Charley Molnar

Current position
- Title: Quarterbacks coach
- Team: Carroll (MT)
- Conference: Frontier

Biographical details
- Born: July 23, 1961 (age 65) Morris Plains, New Jersey, U.S.
- Education: Lock Haven University

Coaching career (HC unless noted)
- 1984–1986: Lock Haven (RB/WR/TE/K)
- 1987–1988: Virginia (GA)
- 1989: Western Carolina (QB)
- 1990–1993: Illinois State (OC/QB/WR)
- 1994–2000: Kent State (OC/QB/WR)
- 2001: Eastern Illinois (WR)
- 2002: Eastern Michigan (QB)
- 2003–2004: Western Michigan (QB)
- 2005: Indiana State (AHC/OC/QB)
- 2006: Central Michigan (PGC/QB/WR)
- 2007–2009: Cincinnati (PGC/WR)
- 2010–2011: Notre Dame (OC/QB)
- 2012–2013: UMass
- 2014–2015: Idaho (WR)
- 2016–2021: Idaho (QB)
- 2022: New Mexico Highlands (AHC/OC/QB)
- 2023–present: Carroll (MT) (QB)

Head coaching record
- Overall: 2–22

= Charley Molnar =

American football coach (born 1961)

Charley Molnar Jr. (born July 23, 1961) is an American college football coach. Molnar served head football coach at the University of Massachusetts Amherst (UMass), for two seasons, from 2012 to 2013, compiling a record of 2–22. Molnar had previously been the offensive coordinator at the University of Notre Dame.

==Coaching career==
===Early positions===
Molnar began his coaching career at his alma mater Lock Haven University from 1984 to 1986, working with the wide receivers, tight ends, running backs and placekickers. He made his first entry into major college football as a graduate assistant at Virginia from 1987 to 1988. While with the Cavaliers, he assisted the quarterbacks coach. Molnar then called the offensive plays and coached quarterbacks at Western Carolina in 1989. He spent time as offensive coordinator as well as working with quarterbacks and wide receivers at Illinois State from 1990 to 1993, followed by seven seasons in the same capacity at Kent State from 1994 to 2000. Molnar coached quarterbacks at Eastern Michigan in 2002 and then from 2003 to 2004 at Western Michigan. He directed another record-setting quarterback during his only season at Indiana State in 2005. As the associate head coach and offensive coordinator of the Sycamores, Molnar’s offense broke six school passing records (including passing yards, completion percentage and touchdown passes) and two of his players combined to break 11 single-season or single-game school marks.

===Central Michigan===
Molnar coached the quarterbacks and wide receivers at Central Michigan under head coach Brian Kelly and developed the most prolific freshman quarterback and wide receiver duo in the nation in 2006. Dan LeFevour was named Mid-American Conference (MAC) Freshman of the Year and was selected first-team all-MAC after he led the conference in passing touchdowns, passing yards, passing efficiency, completion percentage, total completions and total yards. Under Molnar’s tutelage, LeFevour completed 247 of 388 pass attempts for 3,031 yards with 26 touchdowns. He also rushed 132 times for 521 yards and seven touchdowns and ranked 13th nationally in total offense (253.7 yards per game). LeFevour set school records for passing yards and touchdown passes, and his 3,552 total yards also were a Central Michigan record. He finished his rookie campaign ranked 19th nationally in passing efficiency.

Raw records -

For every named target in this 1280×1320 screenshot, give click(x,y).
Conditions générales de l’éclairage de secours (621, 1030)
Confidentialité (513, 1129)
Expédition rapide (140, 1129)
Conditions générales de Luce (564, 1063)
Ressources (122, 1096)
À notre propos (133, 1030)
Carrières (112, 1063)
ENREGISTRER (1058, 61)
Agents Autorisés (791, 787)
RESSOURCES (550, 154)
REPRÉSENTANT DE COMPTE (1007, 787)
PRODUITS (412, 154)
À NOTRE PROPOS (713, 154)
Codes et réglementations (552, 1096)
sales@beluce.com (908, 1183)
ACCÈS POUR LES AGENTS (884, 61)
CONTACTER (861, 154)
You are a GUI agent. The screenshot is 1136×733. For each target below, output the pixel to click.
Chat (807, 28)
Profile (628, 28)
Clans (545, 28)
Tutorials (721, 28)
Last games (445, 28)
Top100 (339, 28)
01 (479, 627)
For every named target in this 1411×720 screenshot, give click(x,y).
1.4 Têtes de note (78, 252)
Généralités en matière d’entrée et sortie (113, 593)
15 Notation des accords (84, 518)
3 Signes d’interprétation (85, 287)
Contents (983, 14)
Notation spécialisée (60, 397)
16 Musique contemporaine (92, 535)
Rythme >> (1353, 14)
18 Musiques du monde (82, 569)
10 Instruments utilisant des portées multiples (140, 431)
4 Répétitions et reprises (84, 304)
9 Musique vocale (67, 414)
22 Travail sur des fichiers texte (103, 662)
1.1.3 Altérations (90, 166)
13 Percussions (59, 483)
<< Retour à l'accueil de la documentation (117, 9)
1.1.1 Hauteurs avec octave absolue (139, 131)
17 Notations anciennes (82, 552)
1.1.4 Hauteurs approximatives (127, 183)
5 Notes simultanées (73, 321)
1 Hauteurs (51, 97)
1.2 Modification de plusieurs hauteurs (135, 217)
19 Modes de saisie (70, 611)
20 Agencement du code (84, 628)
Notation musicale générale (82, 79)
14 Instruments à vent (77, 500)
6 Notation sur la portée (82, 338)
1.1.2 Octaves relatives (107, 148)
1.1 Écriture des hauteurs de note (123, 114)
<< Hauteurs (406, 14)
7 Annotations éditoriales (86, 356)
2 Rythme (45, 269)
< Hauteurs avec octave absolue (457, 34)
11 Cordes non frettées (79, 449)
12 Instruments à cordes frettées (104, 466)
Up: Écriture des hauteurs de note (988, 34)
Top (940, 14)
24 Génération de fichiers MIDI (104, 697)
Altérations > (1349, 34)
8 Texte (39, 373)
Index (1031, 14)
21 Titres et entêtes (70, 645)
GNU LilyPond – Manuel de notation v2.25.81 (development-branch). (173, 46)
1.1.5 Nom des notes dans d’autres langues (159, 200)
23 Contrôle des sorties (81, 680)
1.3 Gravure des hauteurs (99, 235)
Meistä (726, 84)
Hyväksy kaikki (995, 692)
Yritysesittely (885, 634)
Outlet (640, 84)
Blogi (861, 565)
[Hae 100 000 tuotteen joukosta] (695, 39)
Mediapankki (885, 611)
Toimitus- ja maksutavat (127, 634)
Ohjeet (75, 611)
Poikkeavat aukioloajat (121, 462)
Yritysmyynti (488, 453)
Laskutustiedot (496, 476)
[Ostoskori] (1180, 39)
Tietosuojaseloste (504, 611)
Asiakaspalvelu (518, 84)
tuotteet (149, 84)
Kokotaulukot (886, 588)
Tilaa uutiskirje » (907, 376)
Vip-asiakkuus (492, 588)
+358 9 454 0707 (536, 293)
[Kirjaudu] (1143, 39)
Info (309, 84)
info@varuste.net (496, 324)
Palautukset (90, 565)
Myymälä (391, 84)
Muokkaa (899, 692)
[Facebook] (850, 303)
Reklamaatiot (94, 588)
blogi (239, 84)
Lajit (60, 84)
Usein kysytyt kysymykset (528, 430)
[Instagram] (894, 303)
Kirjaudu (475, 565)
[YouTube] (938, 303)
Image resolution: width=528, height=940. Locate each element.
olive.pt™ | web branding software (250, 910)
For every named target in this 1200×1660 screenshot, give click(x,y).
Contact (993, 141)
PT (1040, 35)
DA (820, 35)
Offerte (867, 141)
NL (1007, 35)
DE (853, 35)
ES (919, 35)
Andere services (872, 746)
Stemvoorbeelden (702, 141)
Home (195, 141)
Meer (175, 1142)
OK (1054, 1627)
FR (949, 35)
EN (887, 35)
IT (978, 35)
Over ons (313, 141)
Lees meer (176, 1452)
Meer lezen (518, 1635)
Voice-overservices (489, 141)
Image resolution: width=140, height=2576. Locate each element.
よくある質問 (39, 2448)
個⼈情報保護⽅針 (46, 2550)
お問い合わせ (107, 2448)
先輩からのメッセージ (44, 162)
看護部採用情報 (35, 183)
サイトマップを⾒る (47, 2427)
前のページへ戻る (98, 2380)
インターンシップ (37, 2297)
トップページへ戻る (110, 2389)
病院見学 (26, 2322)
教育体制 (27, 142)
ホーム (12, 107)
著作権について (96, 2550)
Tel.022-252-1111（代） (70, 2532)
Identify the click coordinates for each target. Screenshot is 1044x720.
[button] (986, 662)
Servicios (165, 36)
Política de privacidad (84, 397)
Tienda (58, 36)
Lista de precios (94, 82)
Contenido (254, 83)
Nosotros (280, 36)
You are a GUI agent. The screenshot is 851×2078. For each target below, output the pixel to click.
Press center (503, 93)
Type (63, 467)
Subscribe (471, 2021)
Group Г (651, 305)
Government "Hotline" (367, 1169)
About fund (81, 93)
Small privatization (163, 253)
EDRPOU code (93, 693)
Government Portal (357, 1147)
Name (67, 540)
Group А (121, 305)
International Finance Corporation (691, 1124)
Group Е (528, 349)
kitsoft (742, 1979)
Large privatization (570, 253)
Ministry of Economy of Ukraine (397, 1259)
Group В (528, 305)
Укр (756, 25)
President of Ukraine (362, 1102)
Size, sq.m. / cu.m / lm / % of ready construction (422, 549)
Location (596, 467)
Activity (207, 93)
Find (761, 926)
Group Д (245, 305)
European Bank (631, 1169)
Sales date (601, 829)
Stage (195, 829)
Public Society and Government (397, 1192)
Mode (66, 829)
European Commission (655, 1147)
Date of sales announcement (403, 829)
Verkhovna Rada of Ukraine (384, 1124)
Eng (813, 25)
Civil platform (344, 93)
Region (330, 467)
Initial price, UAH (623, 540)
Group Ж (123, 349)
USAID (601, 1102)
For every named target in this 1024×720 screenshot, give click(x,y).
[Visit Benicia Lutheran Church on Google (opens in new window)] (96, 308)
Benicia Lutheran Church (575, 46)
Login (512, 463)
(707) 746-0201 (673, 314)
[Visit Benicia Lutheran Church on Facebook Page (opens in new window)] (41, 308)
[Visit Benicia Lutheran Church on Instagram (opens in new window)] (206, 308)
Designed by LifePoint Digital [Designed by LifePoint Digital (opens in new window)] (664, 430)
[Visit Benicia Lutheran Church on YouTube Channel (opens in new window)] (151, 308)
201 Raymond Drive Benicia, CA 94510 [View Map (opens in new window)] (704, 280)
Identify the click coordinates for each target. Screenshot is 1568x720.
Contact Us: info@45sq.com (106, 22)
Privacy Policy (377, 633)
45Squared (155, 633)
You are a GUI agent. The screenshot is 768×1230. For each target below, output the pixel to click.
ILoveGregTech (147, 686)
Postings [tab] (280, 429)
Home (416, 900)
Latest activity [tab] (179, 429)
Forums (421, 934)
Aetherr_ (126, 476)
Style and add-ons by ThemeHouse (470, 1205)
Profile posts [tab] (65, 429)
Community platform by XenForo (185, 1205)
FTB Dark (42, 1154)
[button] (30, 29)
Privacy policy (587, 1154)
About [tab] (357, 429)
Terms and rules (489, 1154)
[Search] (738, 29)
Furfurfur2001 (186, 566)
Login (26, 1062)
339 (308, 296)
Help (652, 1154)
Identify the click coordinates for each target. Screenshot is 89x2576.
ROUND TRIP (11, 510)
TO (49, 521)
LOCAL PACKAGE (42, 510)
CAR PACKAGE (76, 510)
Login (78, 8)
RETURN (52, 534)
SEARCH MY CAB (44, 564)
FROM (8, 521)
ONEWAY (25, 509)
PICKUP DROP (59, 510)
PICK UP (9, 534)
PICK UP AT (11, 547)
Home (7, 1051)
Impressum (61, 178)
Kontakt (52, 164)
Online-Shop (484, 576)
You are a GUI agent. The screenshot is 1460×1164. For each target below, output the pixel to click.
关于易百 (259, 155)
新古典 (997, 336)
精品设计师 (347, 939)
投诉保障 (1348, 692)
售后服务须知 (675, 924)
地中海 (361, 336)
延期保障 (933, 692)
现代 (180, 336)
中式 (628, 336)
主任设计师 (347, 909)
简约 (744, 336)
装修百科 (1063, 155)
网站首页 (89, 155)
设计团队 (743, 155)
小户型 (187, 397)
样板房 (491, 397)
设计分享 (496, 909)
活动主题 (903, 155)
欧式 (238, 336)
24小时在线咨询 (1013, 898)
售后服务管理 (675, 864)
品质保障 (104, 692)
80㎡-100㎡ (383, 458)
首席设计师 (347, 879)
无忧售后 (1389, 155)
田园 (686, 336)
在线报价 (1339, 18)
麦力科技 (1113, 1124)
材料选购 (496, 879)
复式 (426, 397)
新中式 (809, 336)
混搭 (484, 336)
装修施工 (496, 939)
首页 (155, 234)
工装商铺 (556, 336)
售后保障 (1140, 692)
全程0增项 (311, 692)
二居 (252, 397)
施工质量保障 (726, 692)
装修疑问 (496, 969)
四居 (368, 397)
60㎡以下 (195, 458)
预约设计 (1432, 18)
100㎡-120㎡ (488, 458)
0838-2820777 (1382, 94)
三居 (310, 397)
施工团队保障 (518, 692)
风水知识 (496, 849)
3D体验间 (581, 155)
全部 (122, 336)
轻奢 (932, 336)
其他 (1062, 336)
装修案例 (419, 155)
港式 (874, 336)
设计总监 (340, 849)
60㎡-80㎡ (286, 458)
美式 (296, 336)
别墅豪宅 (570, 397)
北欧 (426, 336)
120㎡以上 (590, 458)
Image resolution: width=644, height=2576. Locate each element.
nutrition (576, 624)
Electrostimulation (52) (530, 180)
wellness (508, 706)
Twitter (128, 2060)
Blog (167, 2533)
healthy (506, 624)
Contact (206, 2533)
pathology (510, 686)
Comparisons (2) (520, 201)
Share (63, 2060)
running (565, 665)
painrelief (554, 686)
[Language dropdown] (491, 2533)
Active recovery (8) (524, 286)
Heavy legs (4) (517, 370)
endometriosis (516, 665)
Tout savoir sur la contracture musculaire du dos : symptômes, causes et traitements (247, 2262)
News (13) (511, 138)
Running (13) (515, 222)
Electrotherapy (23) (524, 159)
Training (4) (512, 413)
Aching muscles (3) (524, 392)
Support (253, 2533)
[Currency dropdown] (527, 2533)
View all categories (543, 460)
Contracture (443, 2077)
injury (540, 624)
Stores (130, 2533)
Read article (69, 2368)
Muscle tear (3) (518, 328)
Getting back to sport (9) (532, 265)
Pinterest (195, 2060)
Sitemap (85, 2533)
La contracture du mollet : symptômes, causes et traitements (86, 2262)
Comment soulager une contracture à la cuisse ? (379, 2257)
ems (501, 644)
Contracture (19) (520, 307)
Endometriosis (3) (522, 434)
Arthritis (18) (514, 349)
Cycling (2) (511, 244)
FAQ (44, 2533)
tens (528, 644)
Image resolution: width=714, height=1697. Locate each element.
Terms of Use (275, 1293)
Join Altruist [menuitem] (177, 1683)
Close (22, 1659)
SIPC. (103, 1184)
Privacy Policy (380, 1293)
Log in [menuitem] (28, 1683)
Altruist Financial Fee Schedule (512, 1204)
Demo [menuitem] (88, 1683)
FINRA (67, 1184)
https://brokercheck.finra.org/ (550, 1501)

Written exercise -
Answer these questions from the Charley Molnar text:
(a) At which school was Molnar a graduate assistant from 1987 to 1988?
(b) How many school passing records did Molnar's offense break at Indiana State in 2005?
(c) How many of his 388 pass attempts did Dan LeFevour complete in 2006?

Reply to the exercise -
(a) Virginia
(b) Six
(c) 247